**TEXT EXCERPT:**

----

Updated on March 20, 2014

Extreme Chocolate Birthday Cake

3.9 stars from 7 ratings of Extreme Chocolate Birthday Cake

You Can Have Cake On Your Diet

I started a low carb diet a few months ago. Things started off pretty good. I learned to give up my beloved bread, cakes, cookies, candy, FRENCH FRIES. Yeah, you can see why the scale was moving up.

Anyhow, along came September and it was closing in on my birthday. A friend of mine asked me, "what are you going to have for your birthday?" I replied with I guess I'll just have to give in and have a birthday cake. She promptly told me, "no, you can't do that. I'll buy you a birthday salad."

Birthday salad. How appealing does that sound? Yeah, that's how I want to celebrate my birthday, with a bunch of veggies. Don't get me wrong, I love my veggies. Veggies just don't scream "woo-hoo, it's your birthday, let's celebrate."

I started searching for something I could make for my birthday that wouldn't make me want to throw the scale out the window after I ate it. I came across a blog called Maria's Nutritious Journal and found this recipe.

Maria Emmerich is a very talented nutritionist. She explains what's good for you, what's not, and gives you alternative recipes for things that I once loved. I can have my low carb cake and eat it, too! I have since bought several of her books. They are very informative and have a lot of recipes that are excellent.

Don't know what to do for your holiday menu? There are three yummy recipes on how to Stay Low Carb During the Holidays. Want a great low carb pizza? Try my low carb pizza recipe.

This cake is wonderful. My non-low carb friends even ate it and loved it. This recipe does have some specialty ingredients in it. You can find them at most health food stores or online. The first time I made this cake I made it with Splenda. I did not try it in the frosting, so I don't know if it would turn out. Give it a try to let me know!

----

**AIM A:** Edit the records starting at the line that has "Task: Go to the previous game mode arrow" and going through the end of the records, swapping "sidebar" for "side panel" and keeping everything else the same. Return only those lines, and leave the pictures out.
The records below have no connection to the cake text.

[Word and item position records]
----

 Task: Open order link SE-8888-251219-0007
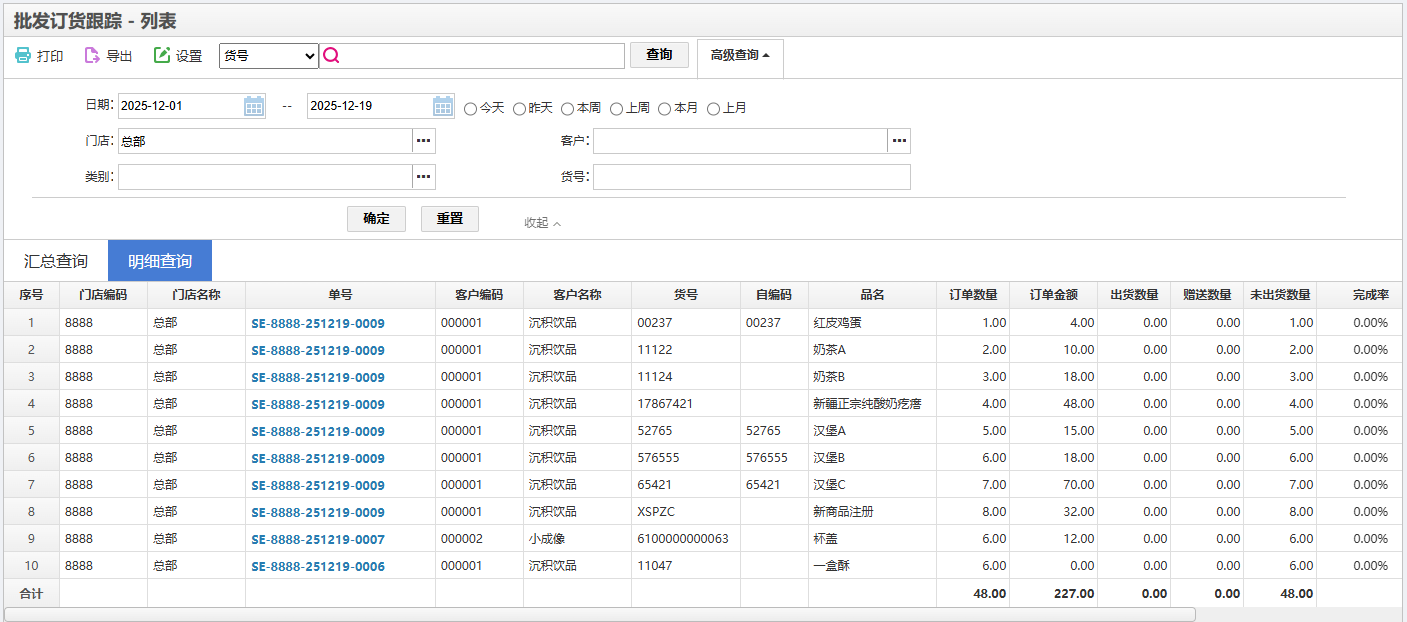click(x=318, y=539)
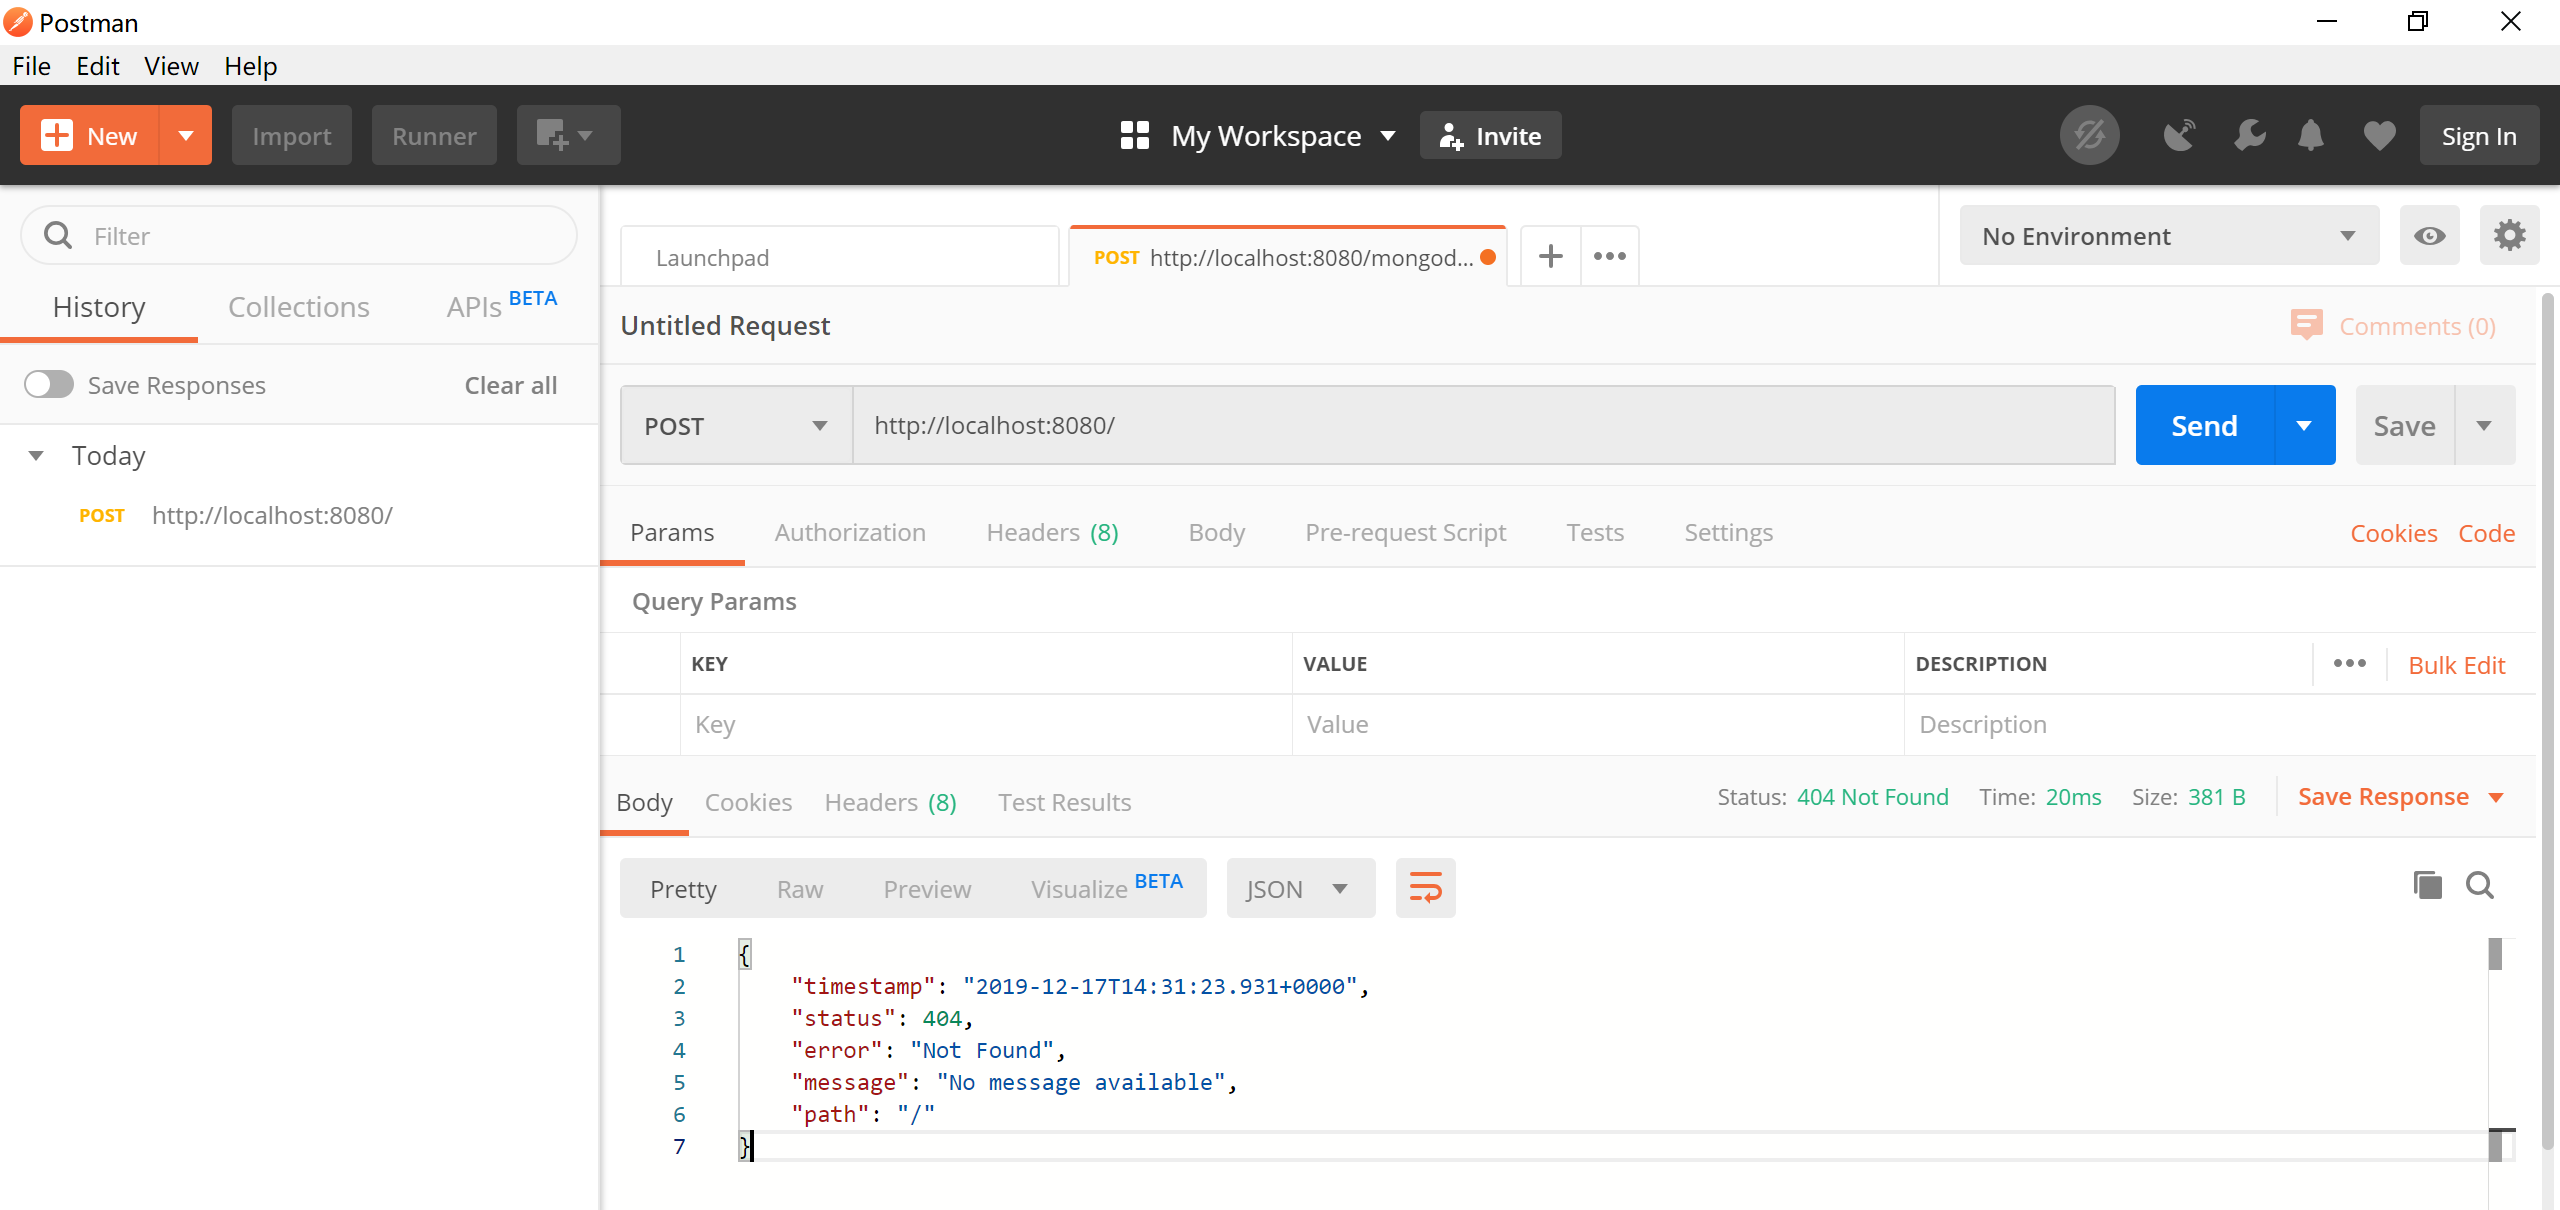
Task: Switch to the Collections tab
Action: 298,307
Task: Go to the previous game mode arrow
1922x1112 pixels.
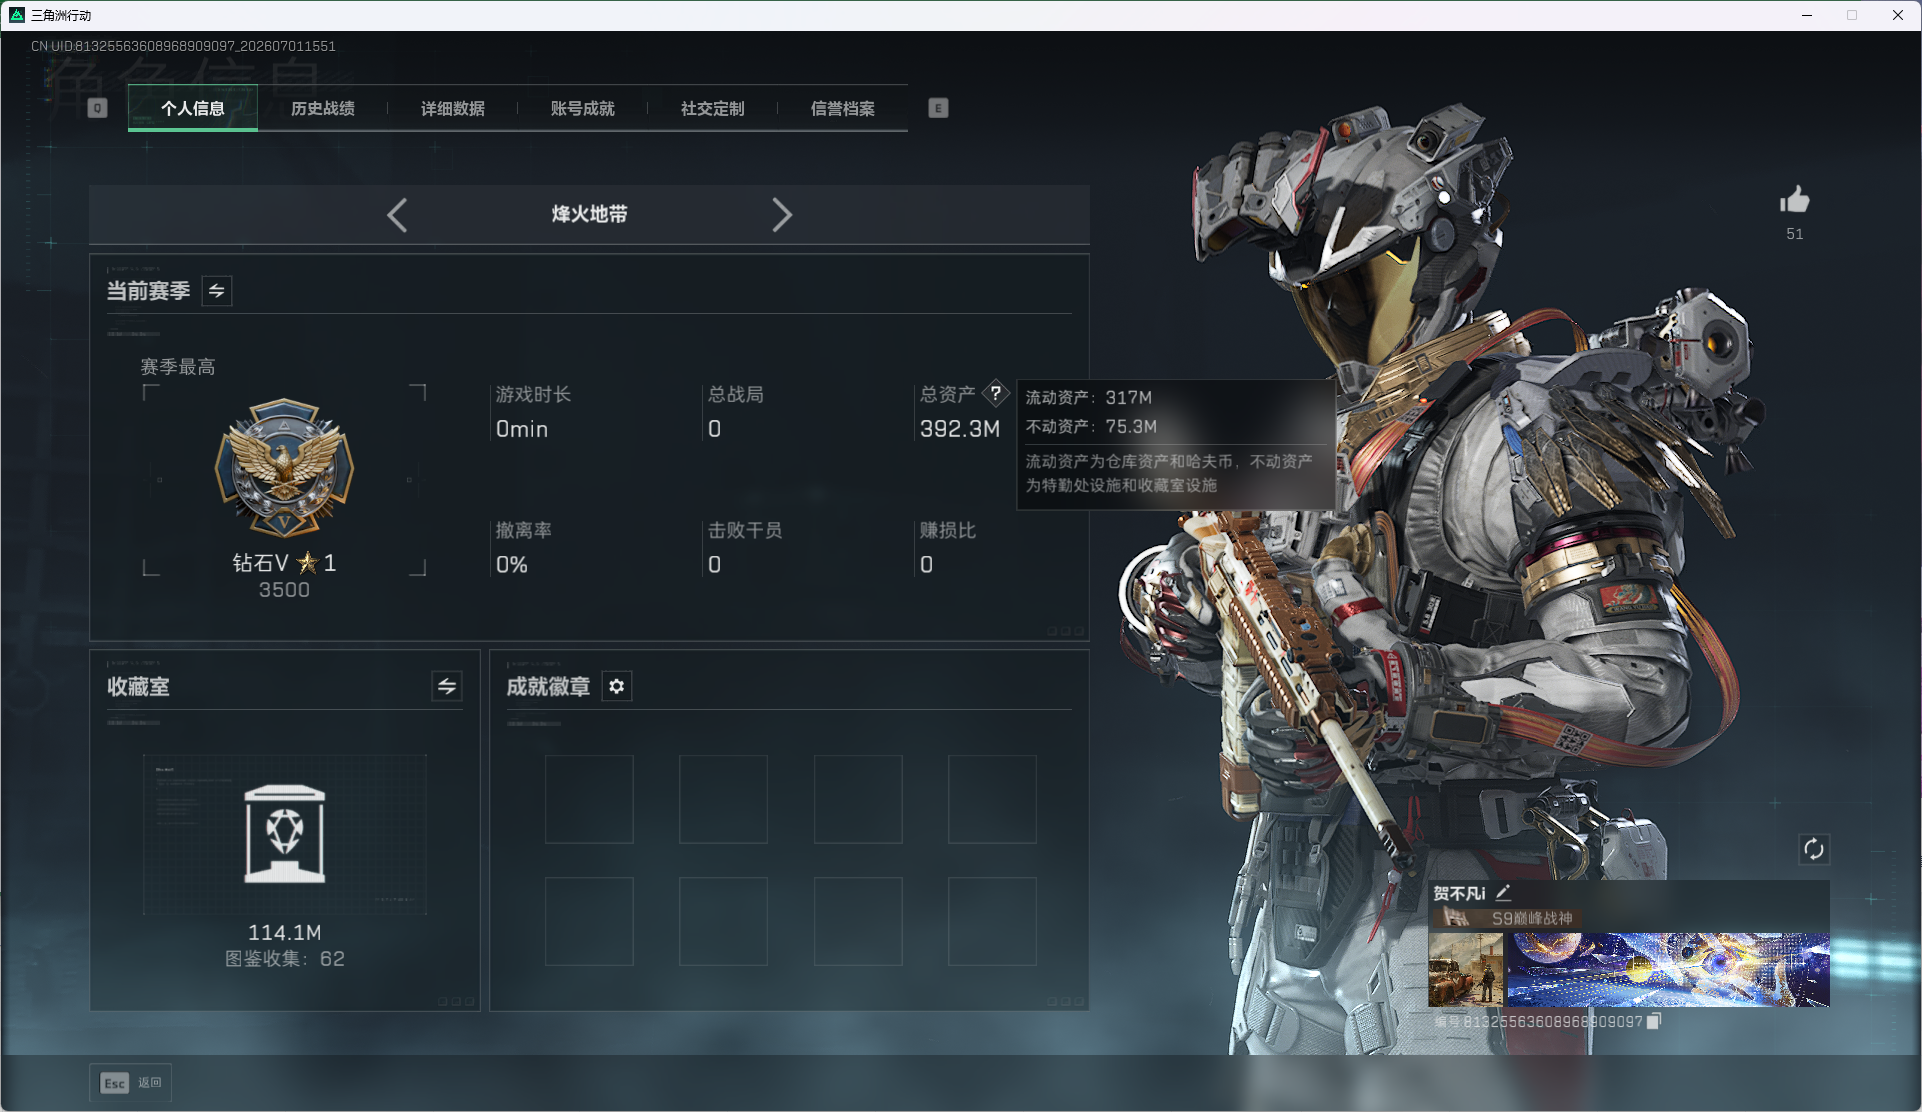Action: click(x=398, y=215)
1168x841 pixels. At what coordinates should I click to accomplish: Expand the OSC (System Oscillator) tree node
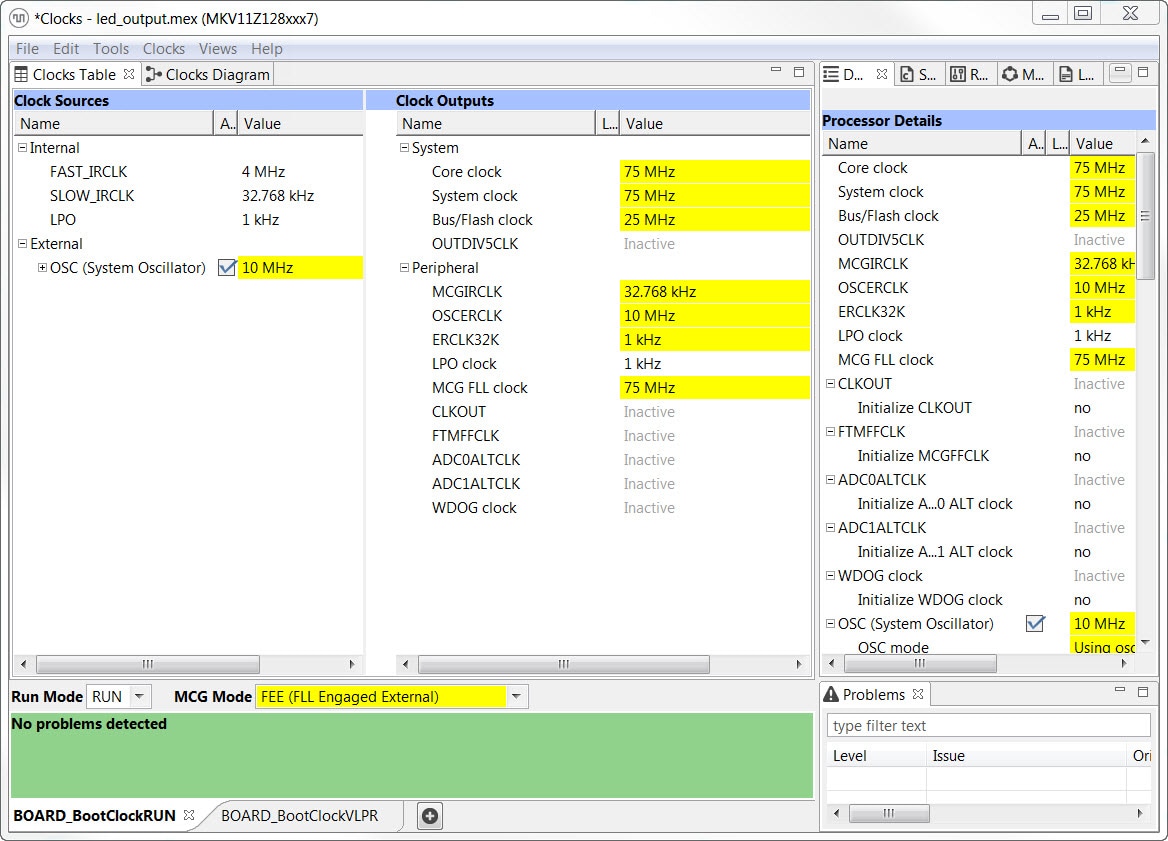point(42,267)
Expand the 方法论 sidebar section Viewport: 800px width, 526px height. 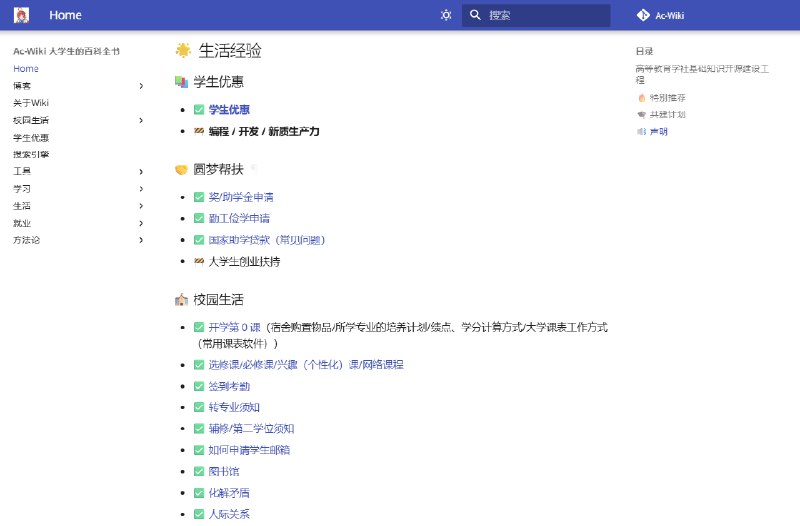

----

**AIM B:** Resume the chocolate birthday cake text from the point where it stops.

**WRITTEN ANSWER A:**
Task: Go to the previous game mode arrow
1922x1112 pixels.
Action: click(x=398, y=215)
1168x841 pixels. At what coordinates should I click to accomplish: Expand the OSC (System Oscillator) tree node
point(42,267)
Expand the 方法论 side panel section Viewport: 800px width, 526px height. 

**WRITTEN ANSWER B:**
Cook Time

Cook time: 35 min
Ready in: 35 min
Yields: 12


  • 1 3/4 cup peanut or almond flour
  • 3/4 cup unsweetened cocoa
  • 1 1/2 tsp baking soda
  • 1 1/2 tsp baking powder
  • 1 tsp salt
  • 1 cup almond milk
  • 2 eggs
  • 1/2 cup butter or coconut oil
  • 2 tsp vanilla extract
  • 3/4 cup erythritol
  • 3/4 cup butter or coconut oil
  • 3 ounces cream cheese
  • 1 1/2 cups unsweetened cocoa
  • 1 cup powdered erythritol
  • 3/4 cup almond milk
  • 1 tsp vanilla


  1. Preheat oven to 350 degrees F. Grease two 9 inch cake pans. In a medium bowl, stir together the sweetener, peanut flour, cocoa, baking soda, baking powder, and salt. Add the eggs, almond milk, oil, and vanilla. Mix for three minutes with an electric mixer. Pour evenly into prepared pans.
  2. Bake for 30 to 35 minutes, or until a toothpick comes out clean. Cool for 10 minutes before removing from pans to cool completely.
  3. To make the frosting: Cream butter and cream cheese until light and fluffy. Stir in the cocoa and sweetener alternately with the milk and vanilla. Beat to a spreading consistency. Spread frosting on bottom layer and then add the top layer. Frost entire cake. Keep refrigerated.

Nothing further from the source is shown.